Several iterative detectors have been proposed in OTFS systems, e.g., message passing (MP)[3], approximate message passing (AMP)[4], Bayesian parallel interference cancellation (BPIC) that uses minimum-mean-square-error (MMSE) denoiser [5], unitary approximate message passing (UAMP) [6], and expectation propagation (EP)[7] detectors. These detectors provide a significant symbol error rate (SER) performance gain compared to that of the classical MMSE detector[8]. Unfortunately, when a large number of moving reflectors exist, MP and AMP suffer from performance degradation due to high ICI [5]. The UAMP detector addresses this issue by performing singular value decomposition (SVD) that exploits the structure of the OTFS channel prior to executing AMP. Similar performance in terms of reliability and complexity to the UAMP detector has also been achieved by our proposed iterative MMSE-BPIC detector in [5]. We combined an MMSE denoiser, the Bayesian concept, and parallel interference cancellation (PIC) to perform iterative symbol detection. Unfortunately, their performance is still suboptimal in comparison with the EP OTFS detector [7]. EP uses the Bayesian concept and multivariate Gaussian distributions to approximate the mean and variance of posterior detected symbols iteratively from the observed received signals. The outperformance of the EP detector comes at the cost of high computational complexity in performing iterative matrix inversion operations.
In addition to those iterative detectors, deep neural network (DNN) based approaches are widely used in symbol detector design. They can be divided into two categories; 1) Training-based DNN and 2) untrained DNN. The training-based DNN requires a large dataset to train the symbol detector prior to deployment. Recent examples of training-based DNN category are a 2-D convolutional neural network (CNN) based OTFS detector in [9] and also our recently proposed BPICNet OTFS detector in [10] that integrates the MMSE denoiser, BPIC and DNN whereby the modified BPIC parameters are trained by using DNN. There are two major disadvantages for the training-based DNN approach; 1) dependency on the availability of large computation resources that necessitate substantial energy or CO2 consumptions and high cost for the training phase [11]; 2) the fidelity of synthetic training data, artificially generated due to high cost of acquiring real datasets, in the real environment [12]. For example, a high fidelity training dataset implies the distribution functions for all possible velocity of mobile reflectors is known beforehand, which is impossible.
The second category, untrained DNN, avoids the need for training datasets. Deep image prior (DIP) proposed in [13] has been widely used in image restoration as an untrained DNN approach.

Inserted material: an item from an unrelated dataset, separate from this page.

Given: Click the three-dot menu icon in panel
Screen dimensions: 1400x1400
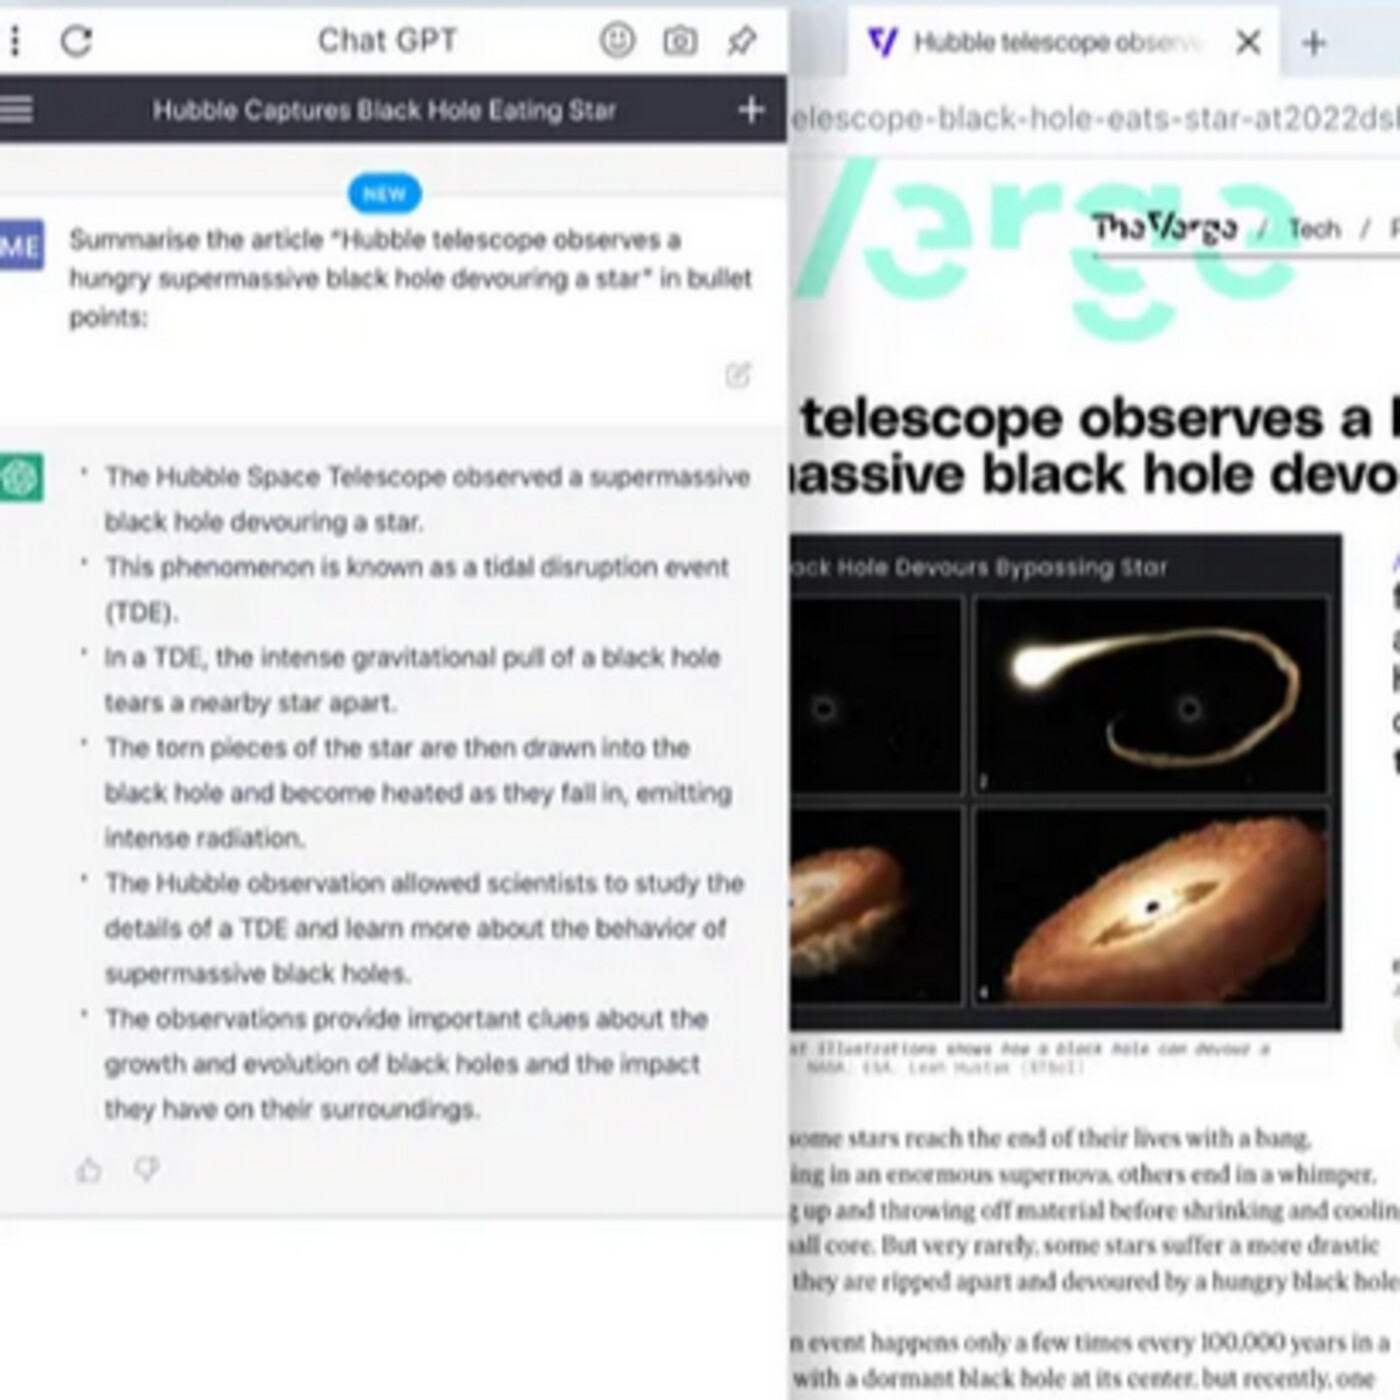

The encoder-decoder architecture used in the original DIP shows excellent performance in image restoration tasks but the use of up to millions of trainable parameters results in high latency and thus still cannot be used for an OTFS detector that requires close to real-time processing time. Recently, the authors in [14] show that the decoder-only DIP offers similar performance as compared to an encoder-decoder DIP architecture when it is applied to Magnetic Resonance Imaging (MRI). The complexity of decoder-only DIP is significantly lower than the original encoder-decoder DIP, thus enhancing its potential use as a real-time OTFS detector. To date, no study has been conducted on untrained DNN based OTFS detectors.

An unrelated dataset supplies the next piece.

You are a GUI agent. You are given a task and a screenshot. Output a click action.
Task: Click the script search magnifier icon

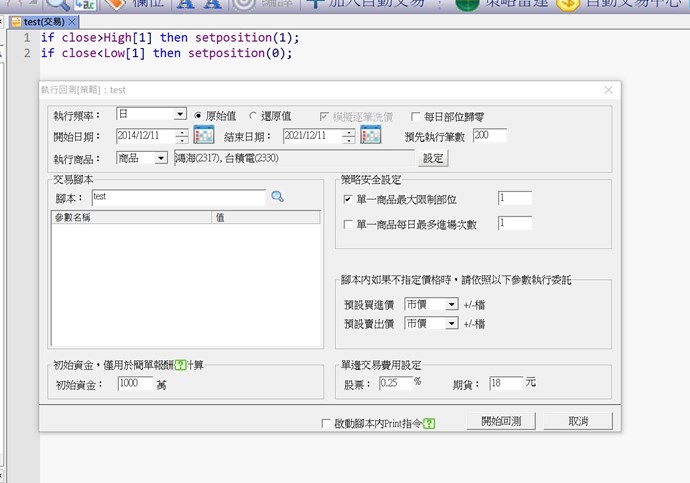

In this paper, we propose to use untrained DNN with BPIC to perform iterative symbol detection. Specifically, we use DIP with a decoder-only architecture, referred to as D-DIP to act as a denoiser and to provide the initial symbol estimates for the BPIC detector. We choose BPIC here in order to keep low computational complexity for the OTFS receiver. We first describe a single-input single-output (SISO) OTFS system model consisting of the transmitter, channel and receiver. We then provide a review of the MMSE-BPIC detector in [15, 5] that uses the MMSE denoiser to obtain the initial symbol estimates. Instead of using MMSE, we propose a high-performance D-DIP denoiser to calculate the initial symbol estimates inputted to the BPIC. We then explain our proposed D-DIP in detail and also provide computational complexity and performance comparisons to other schemes. Simulation results indicate an average of approximately 0.5 dB SER out-performance as compared to other practical schemes in the literature.
The main contribution of this paper is the first to propose a combination of a decoder-only DIP denoiser and the BPIC OTFS detector. The proposed denoiser 1) provides better initial symbol estimates for the BPIC detector and 2) has lower computational complexity than the MMSE denoiser. This leads to the proposed scheme having the closest SER performance to the EP scheme as compared to other schemes, achieved with much lower computational complexity (approximately 15 times less complex than the EP).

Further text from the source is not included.